_Directions for this task_: When you reach the line containing "Given: Allow the GitHub extension to sign in" in the entries below, start writing out each line exactly, and stop after the line containing "The image size is (1410, 1257).".

_Task data_:

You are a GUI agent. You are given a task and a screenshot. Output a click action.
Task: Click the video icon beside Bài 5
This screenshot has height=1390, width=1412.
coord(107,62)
--
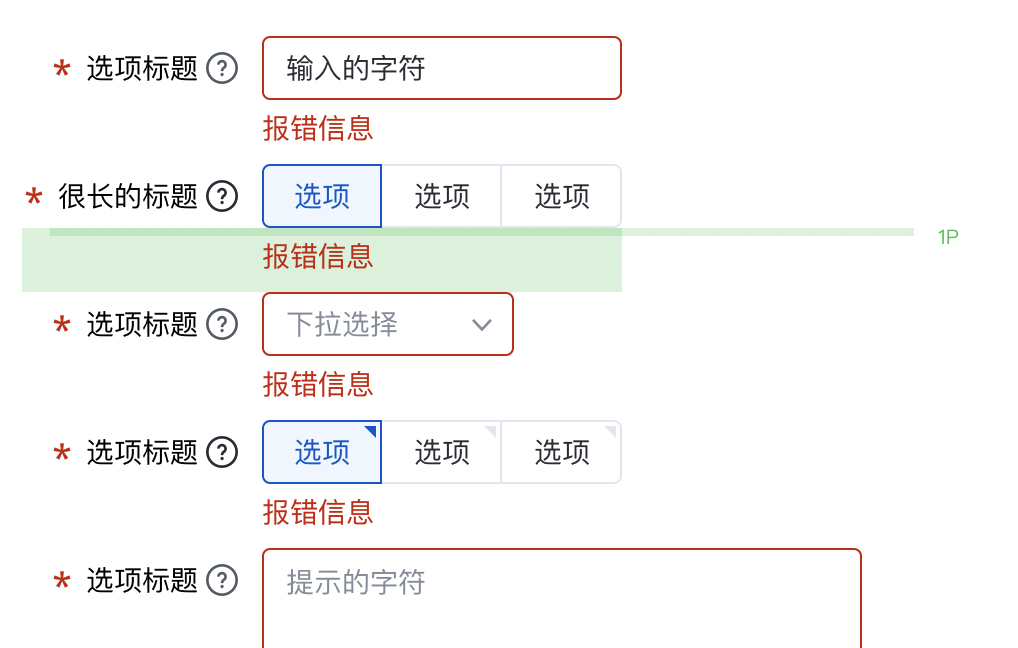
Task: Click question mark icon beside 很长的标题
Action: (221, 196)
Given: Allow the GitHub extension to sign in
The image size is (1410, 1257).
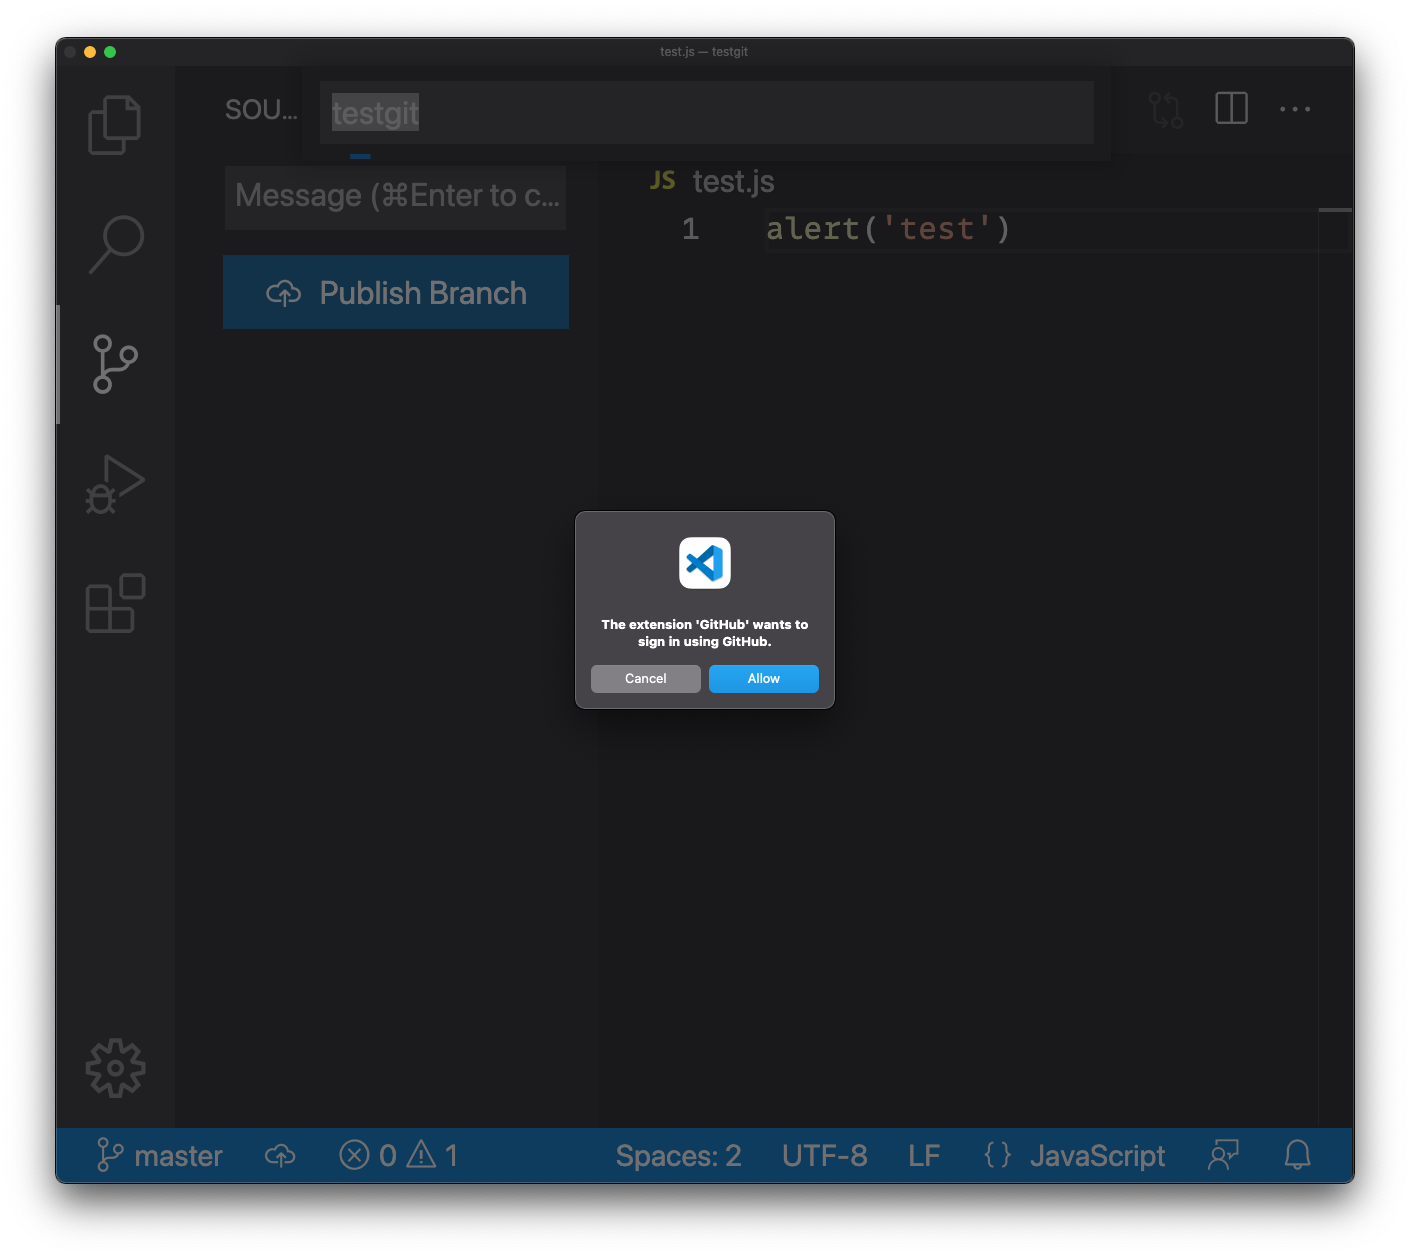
...
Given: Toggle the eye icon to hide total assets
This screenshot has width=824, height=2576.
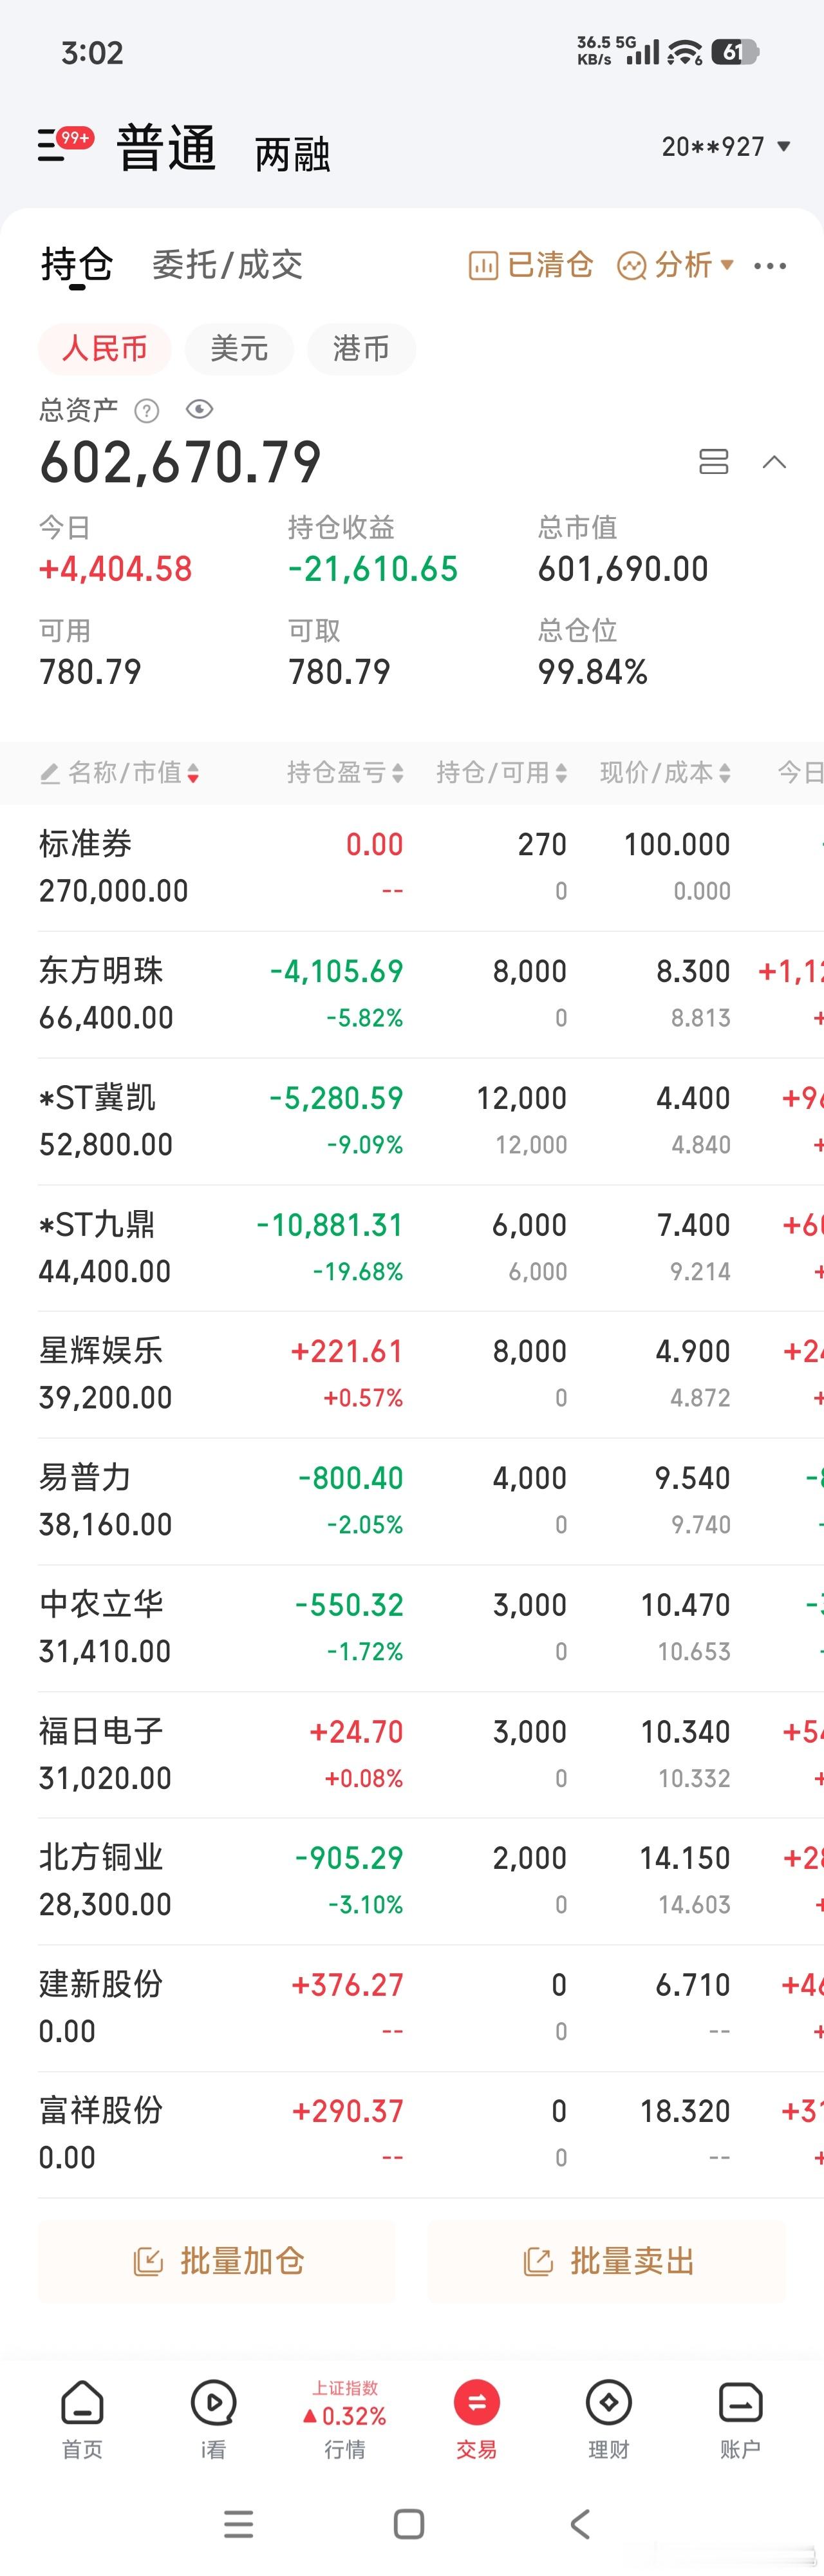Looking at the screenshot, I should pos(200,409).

_Response to this task_:
Given: Allow the GitHub extension to sign in
The image size is (1410, 1257).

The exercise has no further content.